Outra deficiência de nosso sistema educacional é que os gestores públicos não se valem dos meios de comunicação, a não ser para se promoverem. A mídia embarca nessa. Como diz a professora Guiomar Nammo, ela, a mídia, acaba por confundir o episódico com o estrutural, a aparência com a essência, a causa com o efeito: uma escola assaltada vale mais do que toda a repetência daquele ano. É preciso aproveitar a mídia e aprofundar o assunto educação – colocá-lo na ordem do dia com a devida urgência.
Em políticas públicas, temos o cacoete de privilegiar as quantidades em detrimento da qualidade. Esta sim, imaterial, é que faz a diferença. Os relatórios dizem: foram construídas tantas escolas, reformadas outras tantas, transportamos tantos alunos, demos merenda a tantos outros, adquirimos tantos computadores e tantos kits para laboratórios... Que tal dizer: “nossos alunos se deram muito bem na avaliação nacional” ? O problema é que quantidade rende voto, qualidade não. Investir em algo que não rende voto, nessa democracia cênica é dar tiro no pé. Nas escolas públicas é freqüente a ocorrência do pacto da mediocridade: meus colegas votam em mim para diretor da escola e eu afrouxarei a vida deles.
Não é preciso estudar muito para concluir que a escola brasileira, sobretudo a pública, é ruim. Fazemos muito feio aí pelo mundo. Diante disso, há muito sou convencido de que a solução não é aumentar a permanência de horas do aluno na escola. Se mal conseguimos proporcionar uma educação em um único turno, vamos engaiolar o aluno em dois turnos? Escola ruim em dobro é pior. É melhor um arroz com feijão bem feito do que um estrogonofe ralo e insosso.

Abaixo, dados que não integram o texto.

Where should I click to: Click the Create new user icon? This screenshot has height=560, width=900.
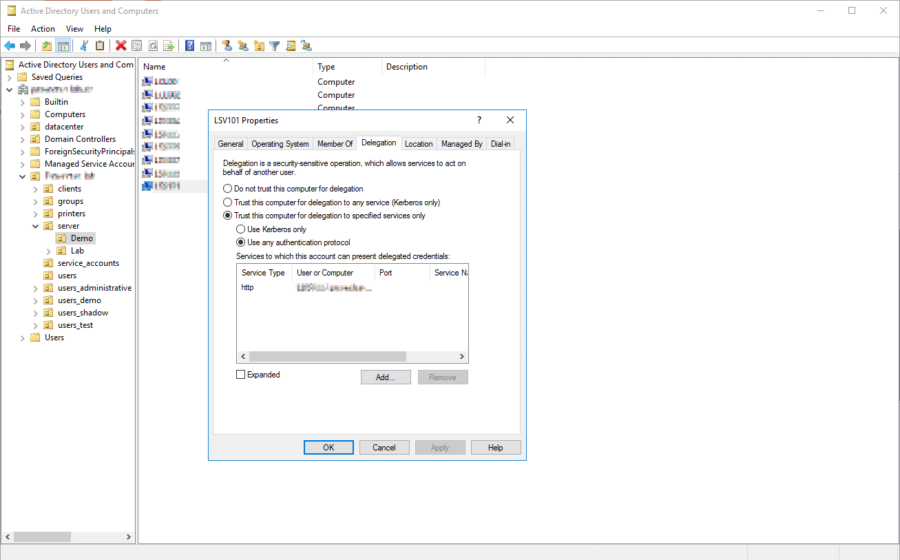pyautogui.click(x=227, y=46)
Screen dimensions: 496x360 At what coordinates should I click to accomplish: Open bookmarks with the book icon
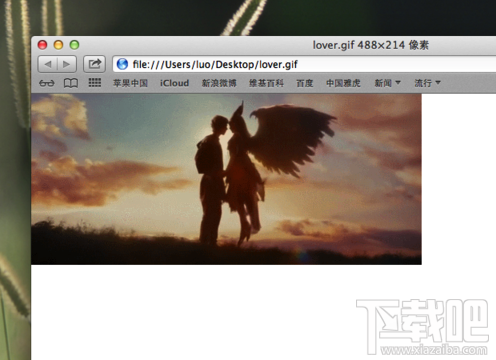(x=71, y=83)
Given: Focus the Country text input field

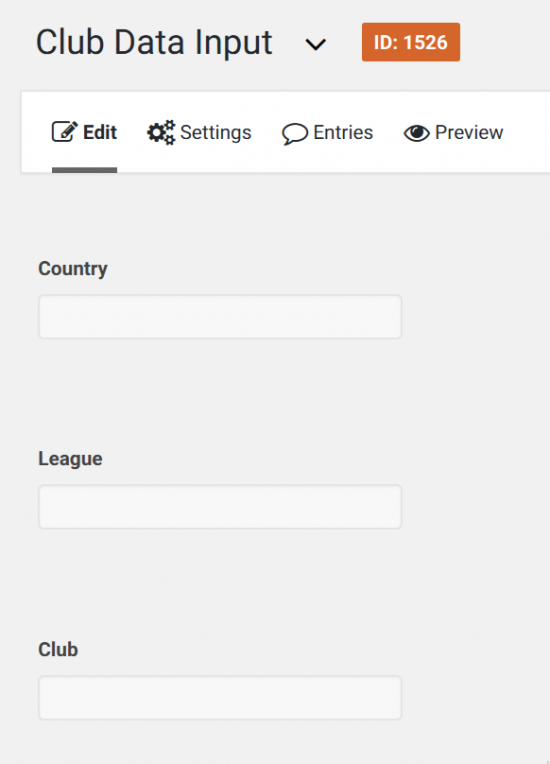Looking at the screenshot, I should pyautogui.click(x=220, y=317).
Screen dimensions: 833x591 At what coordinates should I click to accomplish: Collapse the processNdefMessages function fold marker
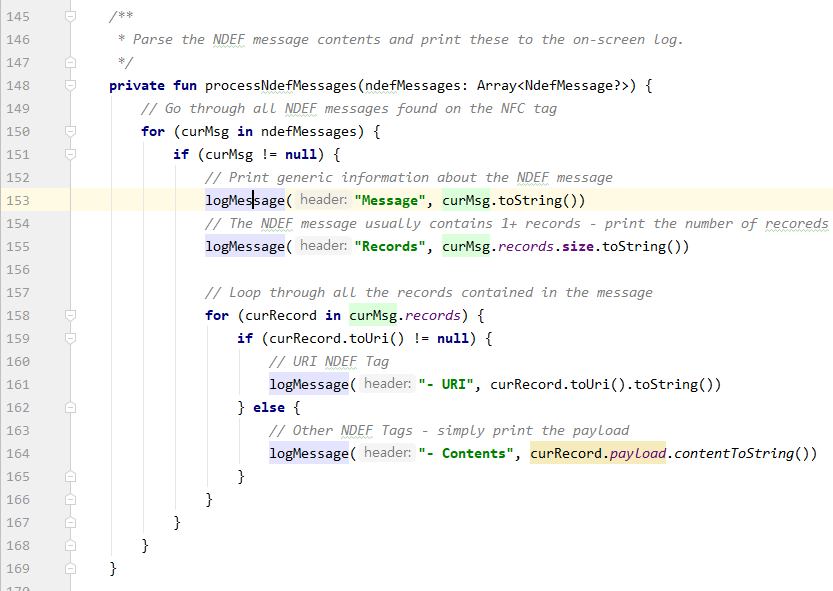70,86
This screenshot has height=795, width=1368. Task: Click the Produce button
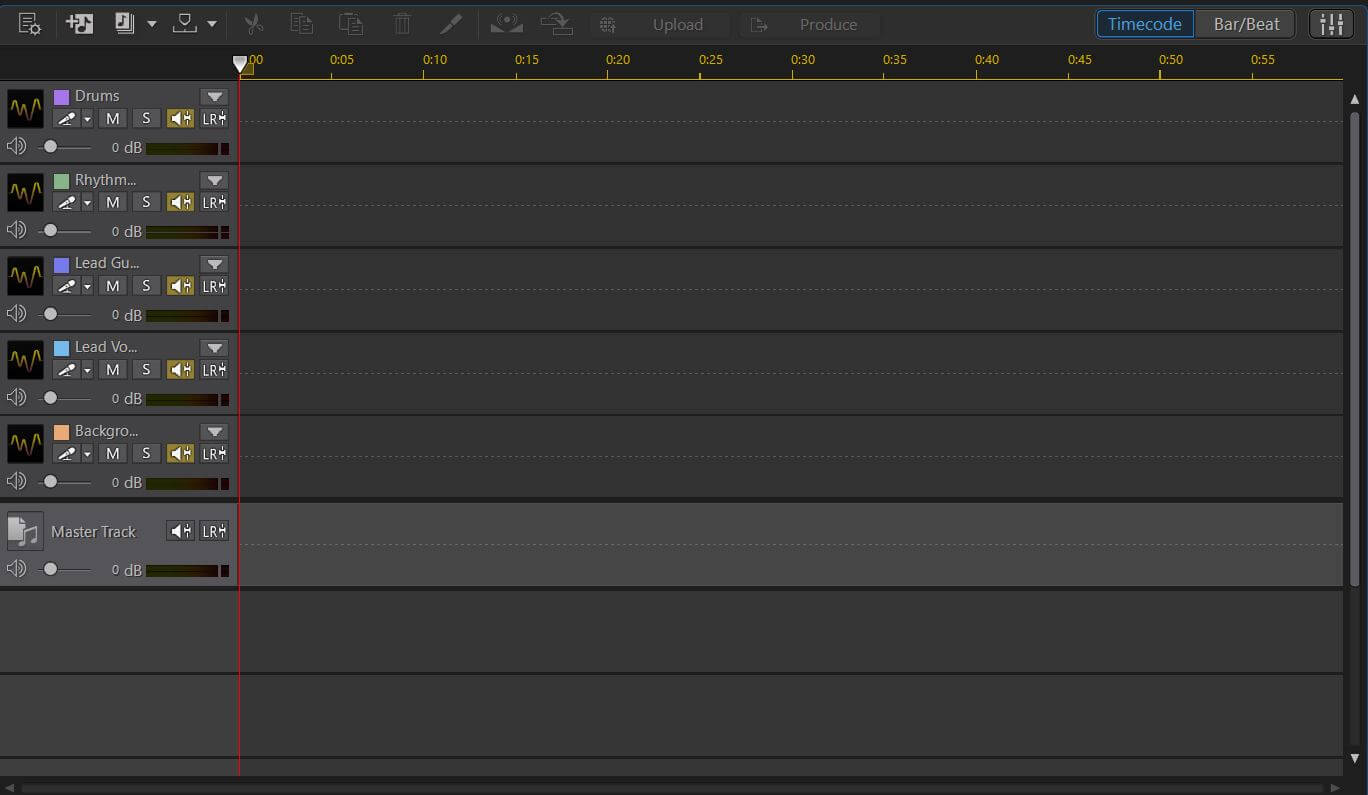coord(828,24)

O dinheiro era escasso para tantas responsabilidades. Pensou-se no Fundeb para assegurar mais recursos e incluir o ensino médio. Pelo jeito vai ficar mais difícil ainda: foram incluídos novos contingentes (desde a creche). Resultado: a diluição das verbas públicas será ainda maior.
Ora dormindo no ponto, ora sonhando alto demais, a Nação testemunha o definhamento social, de crescimento geométrico. Está passando da hora de fazermos alguma coisa. É preciso reconstruir o muro.